Your objective:
Set down, word for word, the stretch of the forum thread on cam chain tensioners from "# Brute cam" through "(Apr 11, 2009)".
##### Document section #####
# Brute cam chain tensioners



## camshaft (May 26, 2014)

Is there a spec or a range for how many clicks the tensioners are out before its time to replace for stretched chains/worn guides? Could not find it in the service manual. Have noise coming from the cam chains, and was going to start with tensioners first since I saw folks having luck doing that. Pulled mine out and its at 7 notches from the reset/all the way in


----------



## NMKawierider (Apr 11, 2009)

Set it back to the first one...ie all the way in, then install it. With a small rod or screwdriver push it in until it stops. Roll the engine a bit and push it again. Then pull it out and see how many knotches are left..and also check that the spring is baring enough pressure to move it out by reinstalling it and the cap while out. Sometimes the springs get weak.


----------



## camshaft (May 26, 2014)
##### Dataset section #####
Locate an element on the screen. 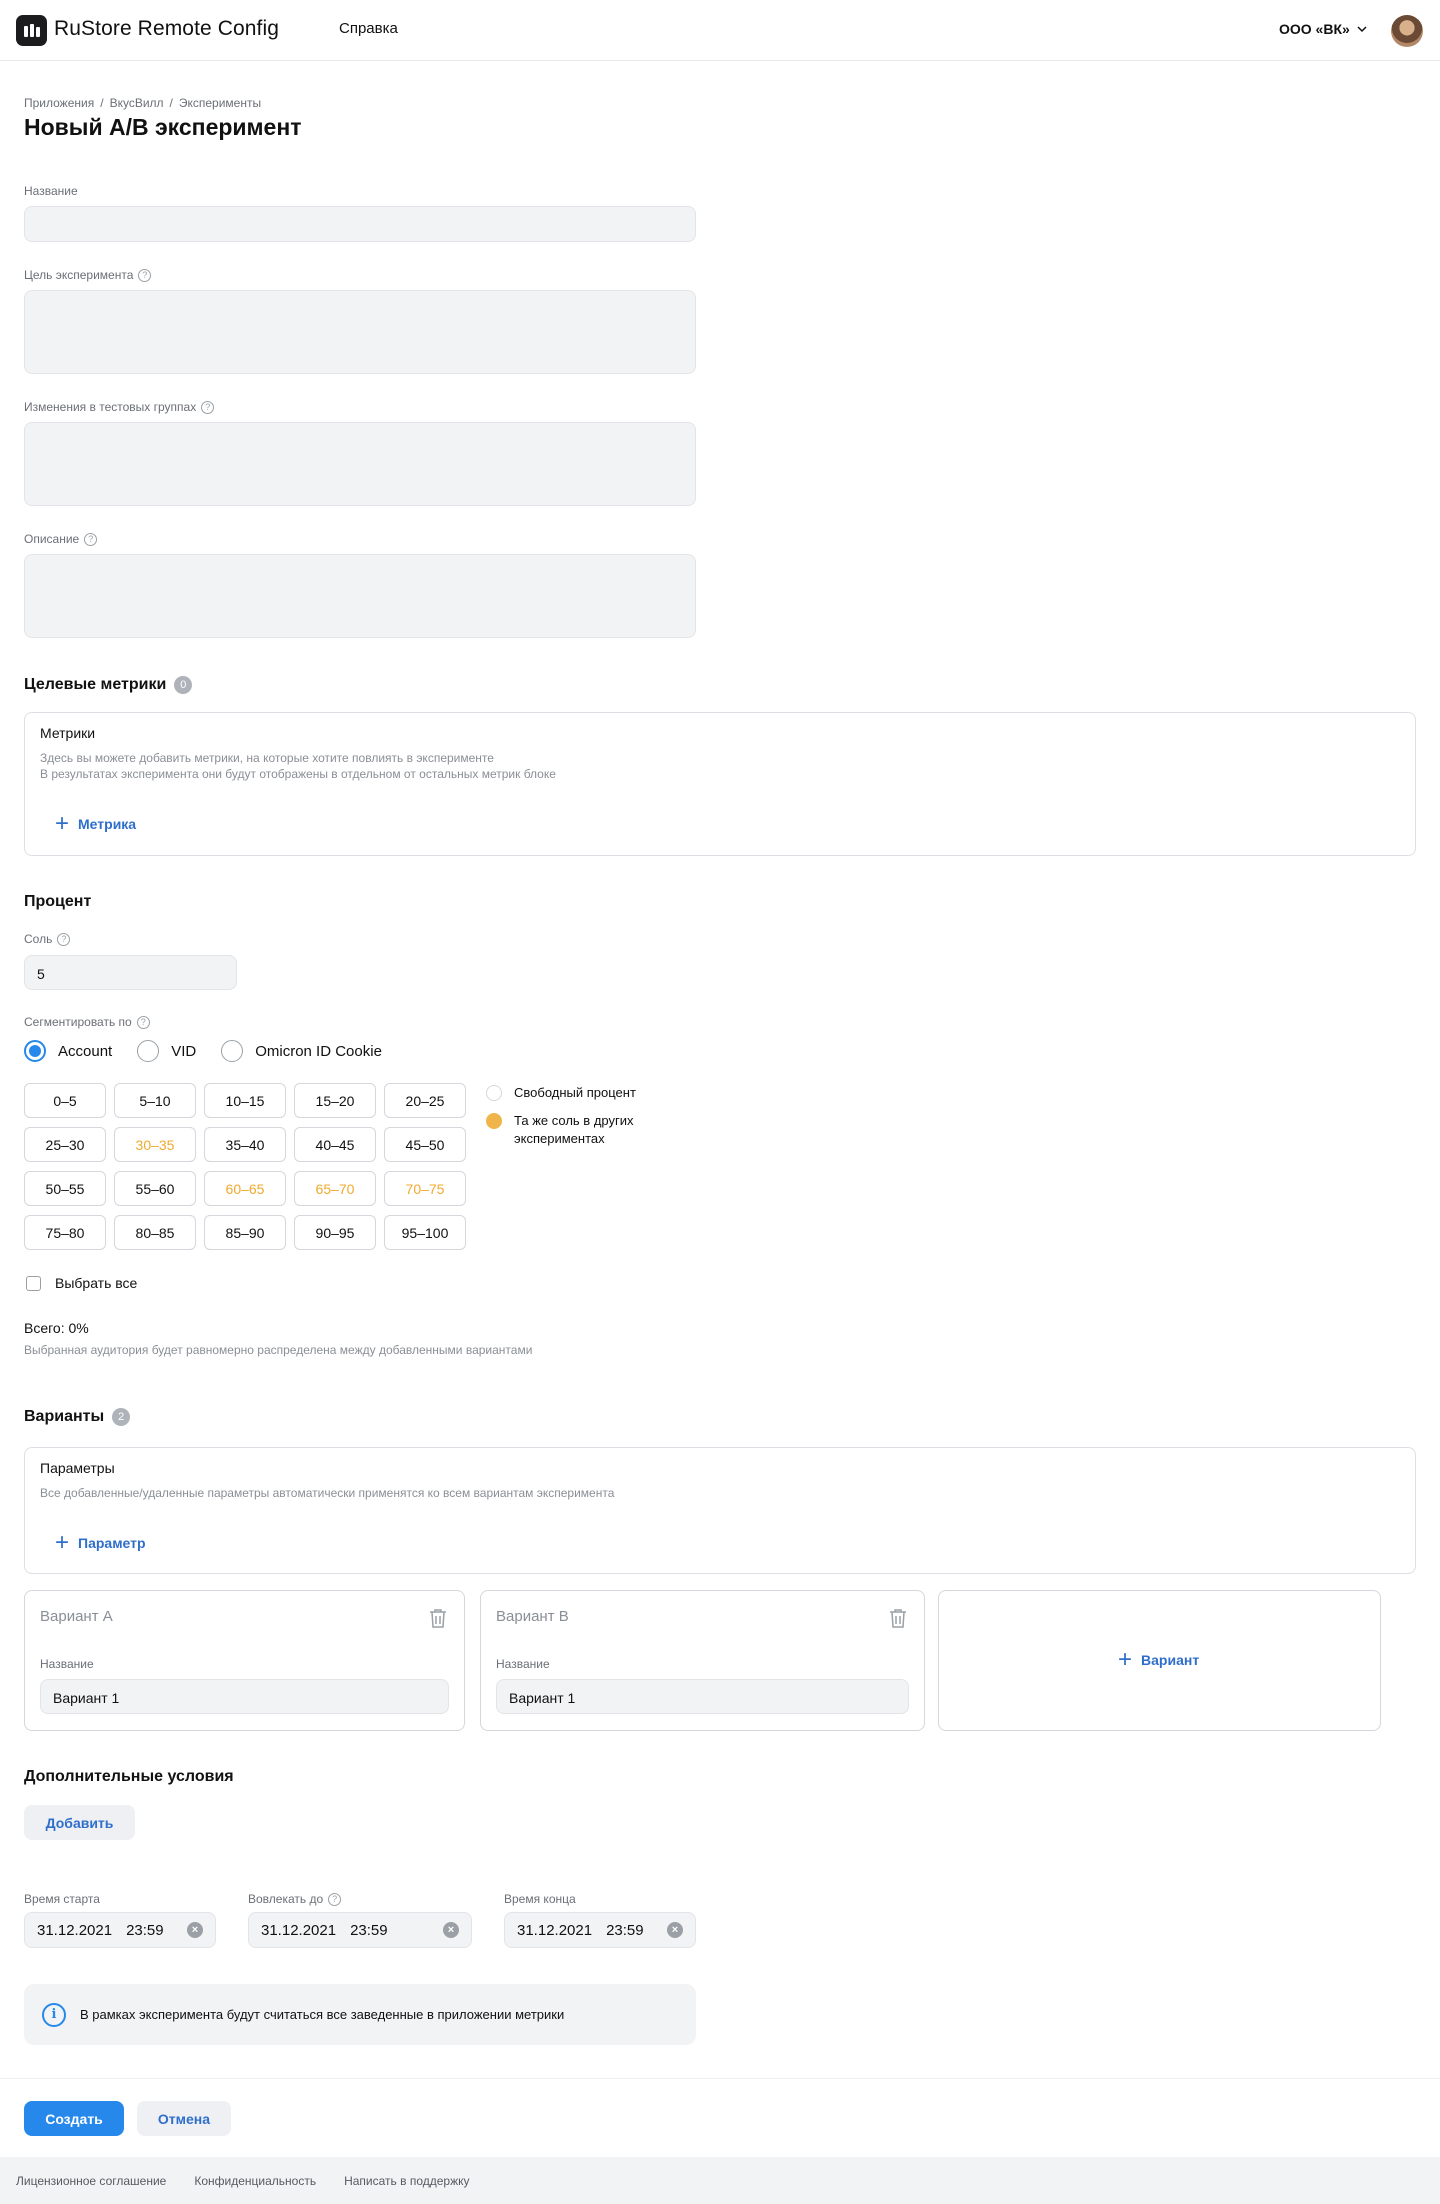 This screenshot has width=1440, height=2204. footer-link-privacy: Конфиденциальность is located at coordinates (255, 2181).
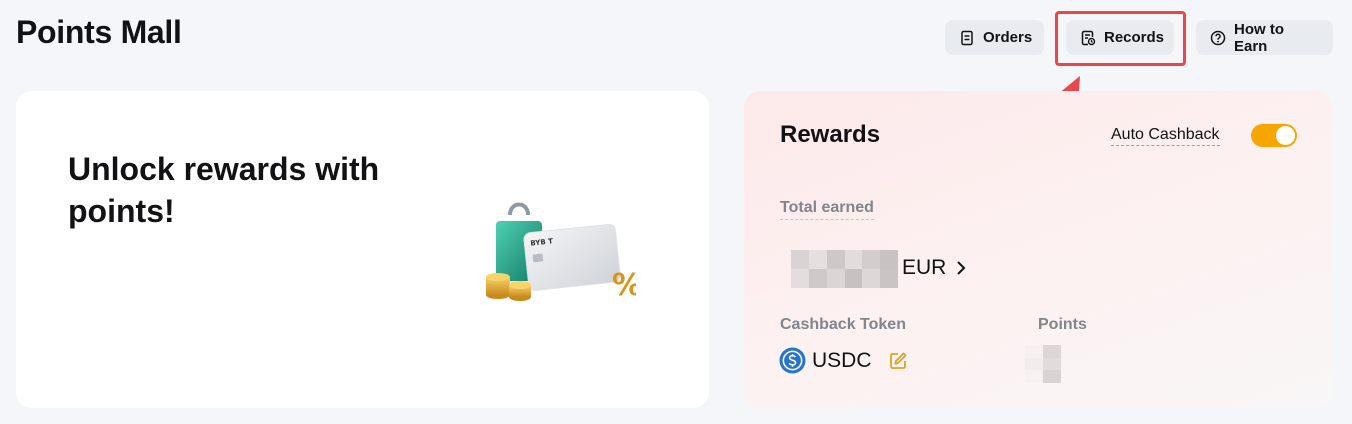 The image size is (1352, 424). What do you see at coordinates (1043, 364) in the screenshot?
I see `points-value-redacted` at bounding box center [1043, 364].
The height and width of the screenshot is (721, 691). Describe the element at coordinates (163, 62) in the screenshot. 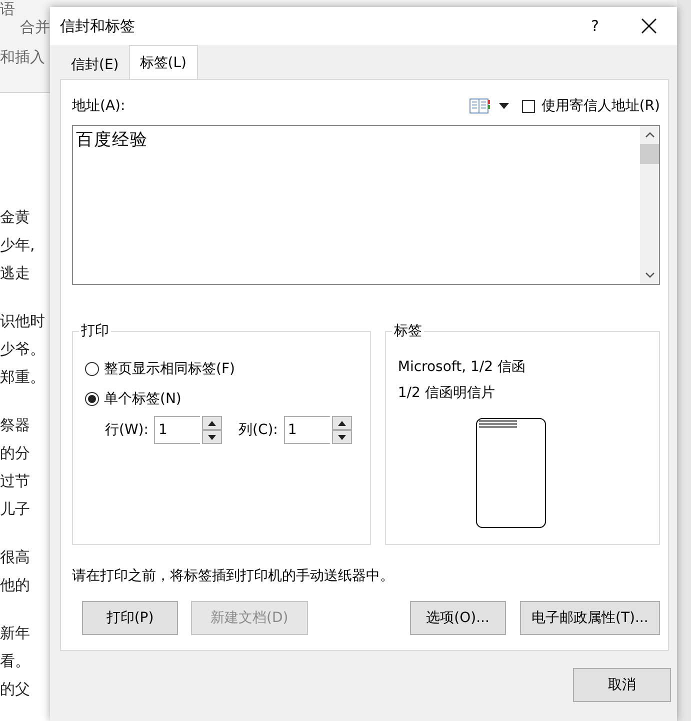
#####
Answer to this task:
# Brute cam chain tensioners



## camshaft (May 26, 2014)

Is there a spec or a range for how many clicks the tensioners are out before its time to replace for stretched chains/worn guides? Could not find it in the service manual. Have noise coming from the cam chains, and was going to start with tensioners first since I saw folks having luck doing that. Pulled mine out and its at 7 notches from the reset/all the way in


----------



## NMKawierider (Apr 11, 2009)